# Greasy, Oily Hair!



## kyuubified (Jan 10, 2009)

Sorry if there is a thread on this already... I didn't see one so I made one






So I have a problem with incredibly oily hair.

I wash it, and within days it becomes oily once again!

And it's not a problem with too much product or conditioner either, for out of curiosity's sake, I did an experiment of sorts. I didn't use any conditioner or hair product and I blow dried my hair (FYI, when I actually do use conditioner and products, I only apply to the tips of my hair, not the roots). The first day was fine, but by the second day it was oily again! Also, the weather wasn't that hot, it's only been in the 70-80 degree range.

I know there are hair powders or dry shampoo out there, however they are rather expensive, and are probably meant for occasional use; I would most likely use them quite often.
-*-*-
#### Aim
Answer these questions about the oily hair thread:
1. To which part of the hair does the poster apply conditioner and products?
2. What temperature range does the poster give for the weather?
3. What two drawbacks does the poster name for hair powders or dry shampoo?

#### Data provided
-*-*-
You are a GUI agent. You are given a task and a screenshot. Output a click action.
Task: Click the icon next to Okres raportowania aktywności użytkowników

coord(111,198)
-*-*-
#### Completed exercise
1. Only the tips, not the roots.
2. The 70-80 degree range.
3. They are rather expensive, and they are probably meant for occasional use.